À chacun son partenaire universitaire
« Les PME n’ont habituellement pas les moyens de financer une division de recherche et développement à longueur d’année, explique Elaine Mosconi, directrice de Createch. Établir un partenariat avec un centre de recherche universitaire leur donne aussi la chance d’innover, au même titre que les grandes entreprises. »
La directrice insiste sur le mot « partenariat », qu’elle préfère au mot « accompagnement ». « Dans le milieu universitaire, nous ne sommes pas censés faire de l’accompagnement comme le ferait un consultant qui implémente une solution commerciale déjà existante dans une entreprise. Le projet doit comporter une part d’innovation ou d’expérimentation dans les façons de faire. »
Aussi, il faut savoir que chaque groupe de recherche possède une vocation ou une spécialisation propre. À l’Université de Sherbrooke, le Groupe IntelliLab se spécialise dans les projets de transformation numérique 4.0, alors que le Pôle de recherche en intelligence stratégique et multidimensionnelle d’entreprise (PRISME) s’intéresse à l’intelligence décisionnelle et à la valorisation de données. L’Institut intelligence et données remplit une mission semblable à l’Université Laval. Dans le parc scientifique de Bromont, le Centre de collaboration MiQro innovation aide les entreprises innovantes à développer des systèmes microélectroniques à la fine pointe de la technologie. C’est sans oublier les centres collégiaux de transfert de technologie, qui possède eux aussi leur pôle de recherche appliquée.

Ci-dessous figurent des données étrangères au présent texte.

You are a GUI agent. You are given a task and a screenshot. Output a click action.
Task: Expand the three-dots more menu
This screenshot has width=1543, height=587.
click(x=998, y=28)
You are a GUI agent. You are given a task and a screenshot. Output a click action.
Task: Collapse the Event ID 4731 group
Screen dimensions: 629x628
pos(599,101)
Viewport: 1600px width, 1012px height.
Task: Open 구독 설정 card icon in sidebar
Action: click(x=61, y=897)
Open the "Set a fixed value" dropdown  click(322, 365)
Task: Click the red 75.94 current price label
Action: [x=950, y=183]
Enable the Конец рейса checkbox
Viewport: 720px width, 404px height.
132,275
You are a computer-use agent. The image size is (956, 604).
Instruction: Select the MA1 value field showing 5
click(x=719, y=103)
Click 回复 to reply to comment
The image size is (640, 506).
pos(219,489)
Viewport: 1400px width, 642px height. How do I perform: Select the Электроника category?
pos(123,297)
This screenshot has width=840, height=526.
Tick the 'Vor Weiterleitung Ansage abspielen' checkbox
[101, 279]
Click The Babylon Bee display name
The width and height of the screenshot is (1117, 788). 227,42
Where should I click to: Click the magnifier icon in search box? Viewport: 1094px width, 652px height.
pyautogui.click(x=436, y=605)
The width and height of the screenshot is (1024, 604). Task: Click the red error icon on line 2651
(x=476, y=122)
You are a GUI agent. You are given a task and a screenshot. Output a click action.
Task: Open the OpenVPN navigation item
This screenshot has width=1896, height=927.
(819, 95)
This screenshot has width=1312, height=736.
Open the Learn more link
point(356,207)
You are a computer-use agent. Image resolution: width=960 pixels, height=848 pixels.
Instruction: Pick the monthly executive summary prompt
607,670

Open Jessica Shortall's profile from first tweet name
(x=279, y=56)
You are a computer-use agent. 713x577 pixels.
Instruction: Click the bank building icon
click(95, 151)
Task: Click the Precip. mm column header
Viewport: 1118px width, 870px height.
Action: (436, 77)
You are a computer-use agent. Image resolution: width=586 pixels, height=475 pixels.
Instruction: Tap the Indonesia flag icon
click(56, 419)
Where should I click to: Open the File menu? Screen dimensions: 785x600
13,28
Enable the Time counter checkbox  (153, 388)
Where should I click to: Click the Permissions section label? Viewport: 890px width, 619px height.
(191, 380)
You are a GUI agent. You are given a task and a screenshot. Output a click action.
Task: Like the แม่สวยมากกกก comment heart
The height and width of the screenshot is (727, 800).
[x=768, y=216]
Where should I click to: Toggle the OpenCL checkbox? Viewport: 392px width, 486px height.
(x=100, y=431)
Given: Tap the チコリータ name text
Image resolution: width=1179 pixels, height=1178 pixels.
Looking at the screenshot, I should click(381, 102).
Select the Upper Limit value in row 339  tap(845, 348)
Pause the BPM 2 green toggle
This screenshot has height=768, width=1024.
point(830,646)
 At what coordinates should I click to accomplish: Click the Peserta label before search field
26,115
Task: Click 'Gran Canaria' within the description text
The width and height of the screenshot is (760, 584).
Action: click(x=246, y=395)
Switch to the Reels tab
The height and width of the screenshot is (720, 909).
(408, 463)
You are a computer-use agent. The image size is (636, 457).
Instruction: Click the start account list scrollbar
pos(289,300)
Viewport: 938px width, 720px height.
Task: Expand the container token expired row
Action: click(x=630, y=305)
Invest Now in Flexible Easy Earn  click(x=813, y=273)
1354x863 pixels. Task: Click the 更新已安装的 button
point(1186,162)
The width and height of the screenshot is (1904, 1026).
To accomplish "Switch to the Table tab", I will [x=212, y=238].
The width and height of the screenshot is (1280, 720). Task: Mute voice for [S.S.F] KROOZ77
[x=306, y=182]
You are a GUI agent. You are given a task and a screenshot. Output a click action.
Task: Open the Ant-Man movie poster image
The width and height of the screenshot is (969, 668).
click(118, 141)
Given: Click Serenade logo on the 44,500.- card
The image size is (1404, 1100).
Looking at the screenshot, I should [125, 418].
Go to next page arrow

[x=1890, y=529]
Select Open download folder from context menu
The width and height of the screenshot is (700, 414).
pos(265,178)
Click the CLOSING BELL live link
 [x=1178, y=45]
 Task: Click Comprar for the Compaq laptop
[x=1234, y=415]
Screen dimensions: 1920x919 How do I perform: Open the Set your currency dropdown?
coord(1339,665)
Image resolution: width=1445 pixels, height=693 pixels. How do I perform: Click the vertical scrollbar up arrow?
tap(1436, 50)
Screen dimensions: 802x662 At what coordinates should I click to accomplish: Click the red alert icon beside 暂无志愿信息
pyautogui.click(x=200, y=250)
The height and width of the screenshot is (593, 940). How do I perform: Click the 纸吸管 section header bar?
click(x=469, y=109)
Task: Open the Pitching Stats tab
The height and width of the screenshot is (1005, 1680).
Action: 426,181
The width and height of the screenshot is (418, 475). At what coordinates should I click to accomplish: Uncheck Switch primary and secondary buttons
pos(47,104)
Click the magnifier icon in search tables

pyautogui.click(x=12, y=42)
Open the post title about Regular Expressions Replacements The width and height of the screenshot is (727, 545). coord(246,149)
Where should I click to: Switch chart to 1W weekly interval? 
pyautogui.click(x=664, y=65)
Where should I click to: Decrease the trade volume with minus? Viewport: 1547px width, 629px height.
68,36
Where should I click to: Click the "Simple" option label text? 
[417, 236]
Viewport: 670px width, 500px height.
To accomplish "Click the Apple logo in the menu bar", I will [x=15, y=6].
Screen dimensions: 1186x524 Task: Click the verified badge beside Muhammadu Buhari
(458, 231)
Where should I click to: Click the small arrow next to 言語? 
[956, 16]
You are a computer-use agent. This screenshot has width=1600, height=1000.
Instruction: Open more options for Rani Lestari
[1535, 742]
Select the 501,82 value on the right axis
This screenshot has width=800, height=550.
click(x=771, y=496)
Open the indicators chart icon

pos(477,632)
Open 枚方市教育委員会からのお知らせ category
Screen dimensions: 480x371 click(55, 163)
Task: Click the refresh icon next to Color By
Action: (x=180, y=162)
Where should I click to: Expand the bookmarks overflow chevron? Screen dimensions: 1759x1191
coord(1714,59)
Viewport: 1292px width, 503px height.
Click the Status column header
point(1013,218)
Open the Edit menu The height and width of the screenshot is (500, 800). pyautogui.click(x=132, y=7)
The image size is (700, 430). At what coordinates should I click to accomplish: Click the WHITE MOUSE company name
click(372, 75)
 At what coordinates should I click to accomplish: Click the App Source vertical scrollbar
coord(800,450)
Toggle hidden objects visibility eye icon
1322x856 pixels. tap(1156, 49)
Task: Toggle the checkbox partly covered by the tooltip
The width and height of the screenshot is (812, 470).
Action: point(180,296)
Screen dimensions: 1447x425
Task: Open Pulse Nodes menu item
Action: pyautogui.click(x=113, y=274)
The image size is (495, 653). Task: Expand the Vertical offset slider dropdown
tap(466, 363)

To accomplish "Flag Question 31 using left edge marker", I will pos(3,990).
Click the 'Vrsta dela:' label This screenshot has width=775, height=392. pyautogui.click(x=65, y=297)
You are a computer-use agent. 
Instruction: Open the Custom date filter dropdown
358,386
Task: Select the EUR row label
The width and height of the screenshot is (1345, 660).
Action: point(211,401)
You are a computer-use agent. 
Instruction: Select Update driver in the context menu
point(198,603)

L’IA, oui, à condition d’avoir une « vision »
Selon le portrait des TI réalisé par NOVIPRO/Léger à l’automne 2021, 18 % des entreprises canadiennes planifient investir dans des solutions d’intelligence artificielle d’ici deux ans. Plusieurs d’entre elles auront besoin d’aide pour adapter à leur réalité les nouveaux modèles prédictifs publiés chaque année par des chercheurs en IA.
« Notre mission est de réduire l’écart entre le monde universitaire et le monde industriel, pour faire bénéficier les entreprises des plus récentes avancées en intelligence artificielle », explique Joumana Ghosn, directrice de l’équipe de recherche appliquée en apprentissage automatique de l’Institut québécois d’intelligence artificielle (aussi nommé Mila).
En plus de son travail « ouvert au public », Mila effectue des projets de recherche « collaborative » avec des entreprises. « Il faut que l’entreprise ait un problème bien défini pouvant être résolu par des algorithmes d’IA, prévient Joumana Ghosn. Aussi, il faut qu’elle ait accumulé des données de manière structurée et qu’elle ait une vision de ce qu’elle peut faire avec l’IA. » Ce genre de projet peut prendre plusieurs années avant de générer un rendement de l’investissement, et la direction doit croire au projet, insiste-t-elle.
Une fois que l’entreprise est qualifiée, voici les avantages qu’elle peut tirer de Mila. « L’entreprise a accès à tous nos algorithmes. Elle bénéficie de notre savoir-faire. Finalement, elle repart avec un modèle prédictif qui lui appartient, parce qu’il a été bâti avec ses propres données. »
Bien sûr, ces projets ne sont pas à la portée de toutes les entreprises. La sélection ne se fait toutefois pas sur la taille de l’entreprise, mais bien sa volonté de vouloir innover et de se réinventer.